Na última quarta-feira, dia 8, Canella foi detido após ser flagrado com um fuzil na mala de seu veículo. Após a audiência de custódia, foi encaminhado para o Presídio Pedrolino Werling de Oliveira, conhecido como Bangu 8, situado no Complexo de Gericinó, na Zona Oeste do Rio. A decisão de libertação foi assinada pelo ministro Alexandre de Moraes, do STF, que também determinou que o ex-prefeito deverá usar uma tornozeleira eletrônica como condição de sua liberdade.
A Operação Unha e Carne, que agora atinge sua sexta fase, tem como foco a desarticulação de uma quadrilha suspeita de utilizar postos de combustíveis como meio para lavagem de dinheiro. Documentos da investigação indicam que mais de R$ 7,6 bilhões movimentados nos últimos seis anos estão vinculados a uma rede de postos. Inicialmente, Canella era visto apenas como alvo de busca e apreensão, mas a situação evoluiu em função das revelações que surgiram durante as apurações.

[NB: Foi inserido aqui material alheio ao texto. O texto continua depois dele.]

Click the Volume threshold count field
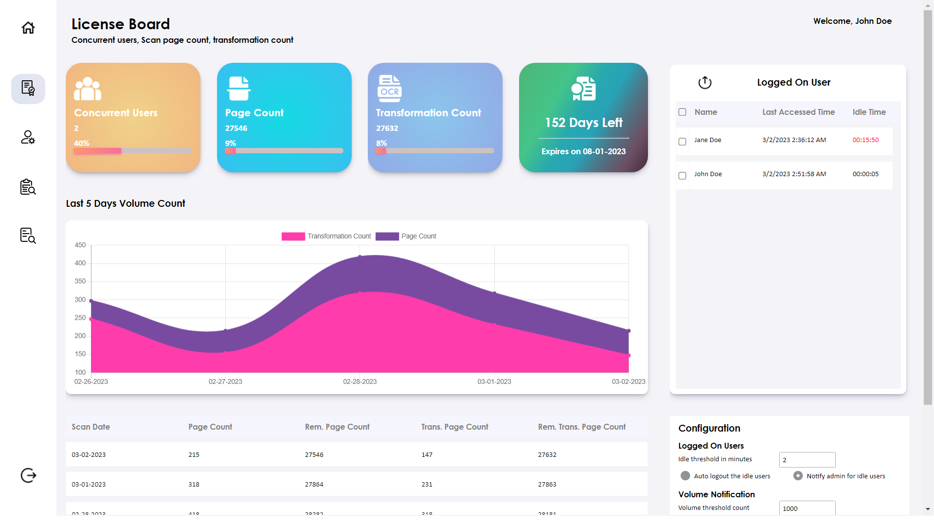 [807, 508]
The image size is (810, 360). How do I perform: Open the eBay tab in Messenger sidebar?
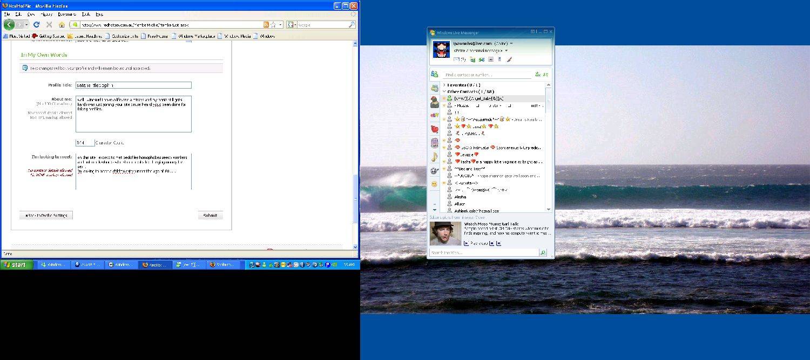click(434, 115)
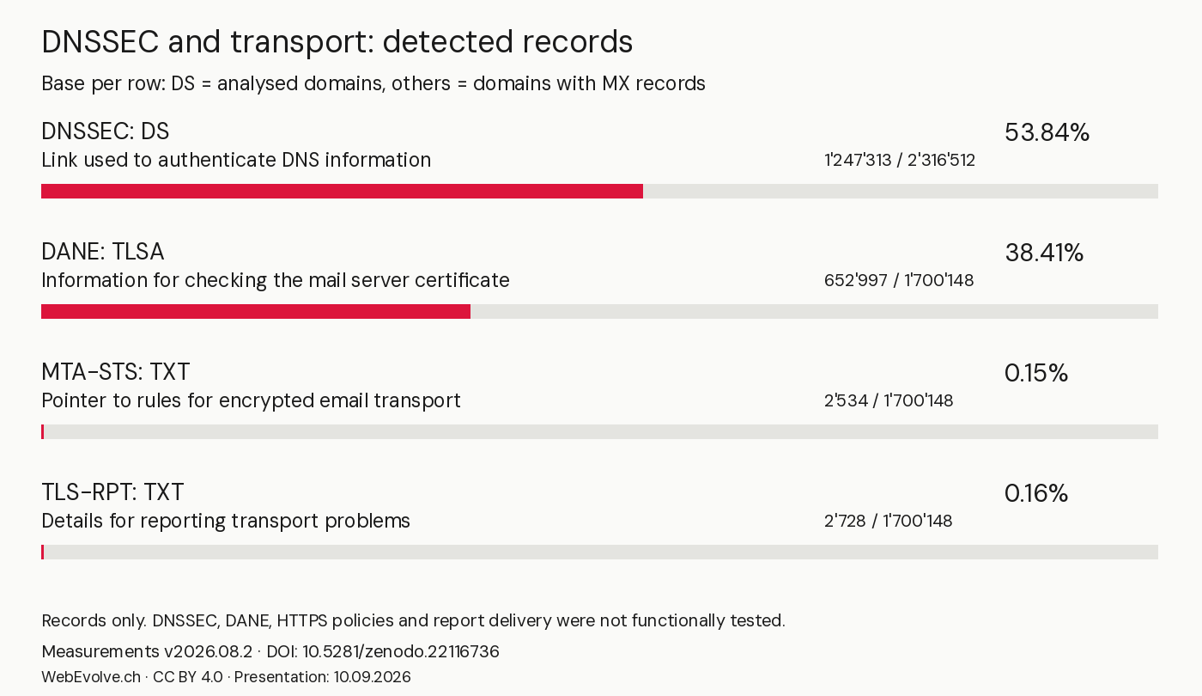Click the TLS-RPT: TXT progress bar

pos(599,552)
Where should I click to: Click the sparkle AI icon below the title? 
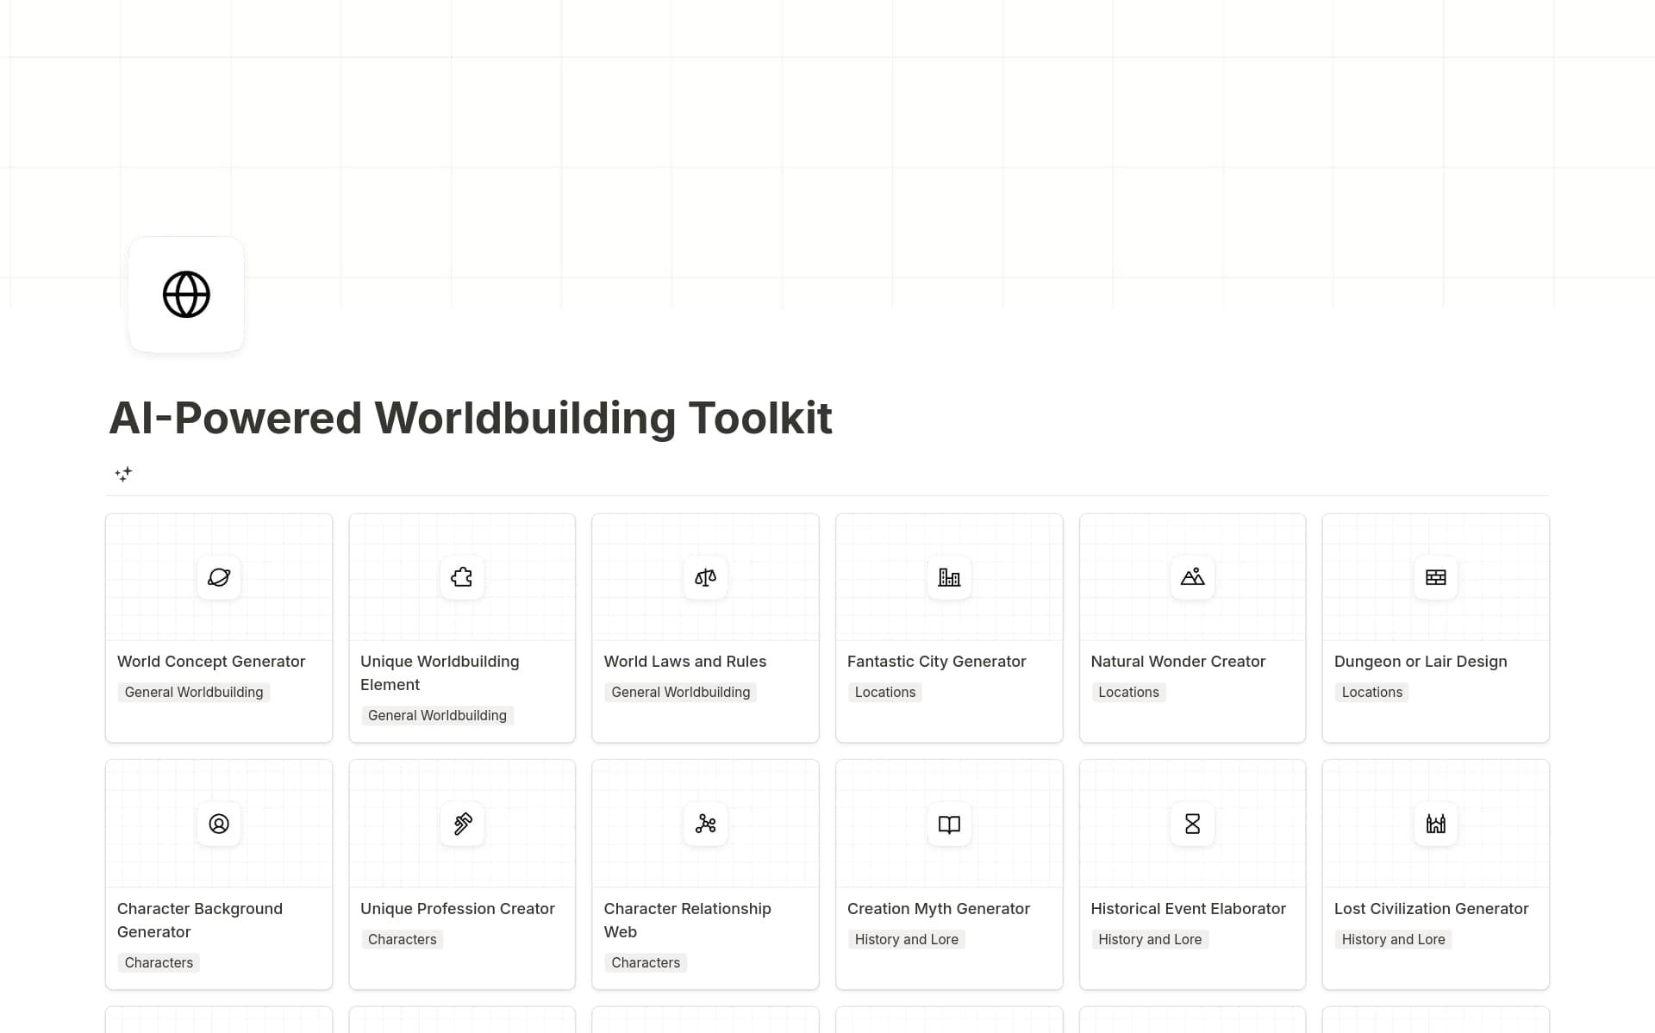click(x=123, y=475)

A Polícia Federal cumpriu mandados em 19 locais variados, incluindo endereços na capital e nas cidades de Niterói, São Gonçalo, Itaboraí e Resende. O resultado da operação foi significativo, com a apreensão de 11 automóveis de luxo, bem como a descoberta de R$ 800 mil em espécie em uma empresa em Niterói. Além disso, um policial militar foi detido por porte de arma em residência de um dos supostos envolvidos.

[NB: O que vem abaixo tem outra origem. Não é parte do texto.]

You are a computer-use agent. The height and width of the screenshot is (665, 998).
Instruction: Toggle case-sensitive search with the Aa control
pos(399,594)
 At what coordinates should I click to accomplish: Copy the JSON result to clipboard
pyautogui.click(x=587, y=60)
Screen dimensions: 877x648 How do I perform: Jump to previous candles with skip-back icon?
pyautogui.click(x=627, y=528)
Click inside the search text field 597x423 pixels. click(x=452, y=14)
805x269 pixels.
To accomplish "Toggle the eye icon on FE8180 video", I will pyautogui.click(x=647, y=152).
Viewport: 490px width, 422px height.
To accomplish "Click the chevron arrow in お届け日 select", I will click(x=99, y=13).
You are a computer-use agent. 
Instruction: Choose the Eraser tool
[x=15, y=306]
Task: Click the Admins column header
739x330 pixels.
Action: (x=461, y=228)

Os desdobramentos desses acontecimentos estão sendo amplamente discutidos nas redes sociais, e as investigações em curso apontam possíveis acusações de associação criminosa, lavagem de dinheiro e contratações irregulares. A Operação Unha e Carne faz parte da Força-Tarefa Missão Redentor II, coordenada pela Polícia Federal sob a ordem do STF.
Marcus Amim, que teve um papel significativo na Polícia Civil entre 2023 e 2024, também está entre os investigados. Sua nomeação foi influenciada por Canella e pelo deputado Rodrigo Bacellar, hoje preso. No entanto, a situação política e o envolvimento de Amim geraram controvérsias, especialmente após mudanças nas legislações que permitiram sua ascensão ao cargo.
As confusões continuam com a citação de outros personagens no esquema, incluindo policiais e ex-milicianos, sendo que as defesas de todos os investigados ainda não se pronunciaram publicamente. O ambiente, marcado por operações de grande complexidade, revela a intersecção entre política e criminalidade no estado do Rio de Janeiro, tema que deve seguir em alta nas discussões de mídia e entre a população.